== Task item ==
The task calls for each line of the records below in which the word "computer" appears.

[Start of section]

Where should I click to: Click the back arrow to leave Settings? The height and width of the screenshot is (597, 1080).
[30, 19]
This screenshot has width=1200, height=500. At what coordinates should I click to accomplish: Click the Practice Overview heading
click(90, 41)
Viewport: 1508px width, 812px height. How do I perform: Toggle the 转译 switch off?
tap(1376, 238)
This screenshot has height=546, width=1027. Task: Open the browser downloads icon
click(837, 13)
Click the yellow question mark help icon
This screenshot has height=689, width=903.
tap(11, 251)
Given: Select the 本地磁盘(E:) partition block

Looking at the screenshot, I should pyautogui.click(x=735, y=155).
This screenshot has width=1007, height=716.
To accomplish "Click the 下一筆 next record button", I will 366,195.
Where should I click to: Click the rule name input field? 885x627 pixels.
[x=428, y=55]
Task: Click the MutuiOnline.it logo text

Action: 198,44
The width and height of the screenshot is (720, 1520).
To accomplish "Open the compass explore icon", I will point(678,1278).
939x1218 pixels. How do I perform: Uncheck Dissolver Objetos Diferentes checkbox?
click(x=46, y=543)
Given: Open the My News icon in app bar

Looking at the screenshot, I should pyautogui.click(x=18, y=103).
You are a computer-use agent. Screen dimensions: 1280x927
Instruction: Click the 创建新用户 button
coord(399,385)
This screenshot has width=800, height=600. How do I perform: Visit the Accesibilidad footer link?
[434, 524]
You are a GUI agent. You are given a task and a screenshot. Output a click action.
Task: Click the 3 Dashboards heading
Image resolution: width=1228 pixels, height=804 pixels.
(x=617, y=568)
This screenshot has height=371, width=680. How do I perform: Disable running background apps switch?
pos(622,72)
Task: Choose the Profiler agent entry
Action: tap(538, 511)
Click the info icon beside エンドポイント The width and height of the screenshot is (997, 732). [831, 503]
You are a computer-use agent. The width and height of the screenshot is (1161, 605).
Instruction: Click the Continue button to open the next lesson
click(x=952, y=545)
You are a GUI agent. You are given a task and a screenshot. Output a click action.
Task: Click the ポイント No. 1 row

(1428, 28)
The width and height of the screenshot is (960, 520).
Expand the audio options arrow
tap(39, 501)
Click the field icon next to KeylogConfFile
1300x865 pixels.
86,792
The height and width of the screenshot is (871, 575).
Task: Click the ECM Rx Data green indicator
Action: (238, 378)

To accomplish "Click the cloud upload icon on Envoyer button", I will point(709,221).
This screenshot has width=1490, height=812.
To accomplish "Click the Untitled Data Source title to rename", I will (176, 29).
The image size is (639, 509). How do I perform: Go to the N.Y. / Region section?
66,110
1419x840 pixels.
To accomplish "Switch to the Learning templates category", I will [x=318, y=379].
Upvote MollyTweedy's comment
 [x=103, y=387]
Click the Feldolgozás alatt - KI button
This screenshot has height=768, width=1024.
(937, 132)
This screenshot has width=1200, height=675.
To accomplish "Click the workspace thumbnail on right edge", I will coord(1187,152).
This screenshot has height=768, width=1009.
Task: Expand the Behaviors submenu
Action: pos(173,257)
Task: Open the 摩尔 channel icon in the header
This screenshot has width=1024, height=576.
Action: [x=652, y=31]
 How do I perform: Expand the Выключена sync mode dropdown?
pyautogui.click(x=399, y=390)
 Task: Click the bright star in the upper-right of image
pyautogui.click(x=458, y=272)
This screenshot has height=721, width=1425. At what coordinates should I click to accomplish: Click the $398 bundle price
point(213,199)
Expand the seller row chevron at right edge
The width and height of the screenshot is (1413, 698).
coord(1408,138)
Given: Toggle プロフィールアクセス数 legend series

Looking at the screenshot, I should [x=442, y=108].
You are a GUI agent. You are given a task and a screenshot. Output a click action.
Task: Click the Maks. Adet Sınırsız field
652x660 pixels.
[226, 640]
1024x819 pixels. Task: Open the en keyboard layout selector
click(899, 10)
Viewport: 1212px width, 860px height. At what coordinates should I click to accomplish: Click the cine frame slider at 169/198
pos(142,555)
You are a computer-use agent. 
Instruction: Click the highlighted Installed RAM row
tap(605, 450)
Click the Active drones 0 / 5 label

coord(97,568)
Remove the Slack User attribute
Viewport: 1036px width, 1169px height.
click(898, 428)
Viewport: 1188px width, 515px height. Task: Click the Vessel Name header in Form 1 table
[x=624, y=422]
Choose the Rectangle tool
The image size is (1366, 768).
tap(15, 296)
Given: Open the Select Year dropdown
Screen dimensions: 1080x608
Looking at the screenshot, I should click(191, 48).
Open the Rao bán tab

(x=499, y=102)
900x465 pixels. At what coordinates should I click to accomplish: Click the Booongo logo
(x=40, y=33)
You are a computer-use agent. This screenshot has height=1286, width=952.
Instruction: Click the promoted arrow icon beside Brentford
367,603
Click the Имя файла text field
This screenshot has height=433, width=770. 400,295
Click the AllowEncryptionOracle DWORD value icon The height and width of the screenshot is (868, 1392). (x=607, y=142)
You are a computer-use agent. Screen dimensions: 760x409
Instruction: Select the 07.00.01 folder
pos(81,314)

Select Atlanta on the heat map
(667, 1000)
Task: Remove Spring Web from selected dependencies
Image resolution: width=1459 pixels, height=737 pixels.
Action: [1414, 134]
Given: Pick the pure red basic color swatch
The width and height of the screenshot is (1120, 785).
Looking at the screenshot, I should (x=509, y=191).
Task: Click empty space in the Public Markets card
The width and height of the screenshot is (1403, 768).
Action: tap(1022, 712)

[End of section]

== Solution to this problem ==
You are a computer-use agent. Screen dimensions: 1280x927
You are a computer-use agent. The width and height of the screenshot is (1161, 605).
You are a computer-use agent. 
You are a computer-use agent. This screenshot has height=1286, width=952.
You are a computer-use agent. Screen dimensions: 760x409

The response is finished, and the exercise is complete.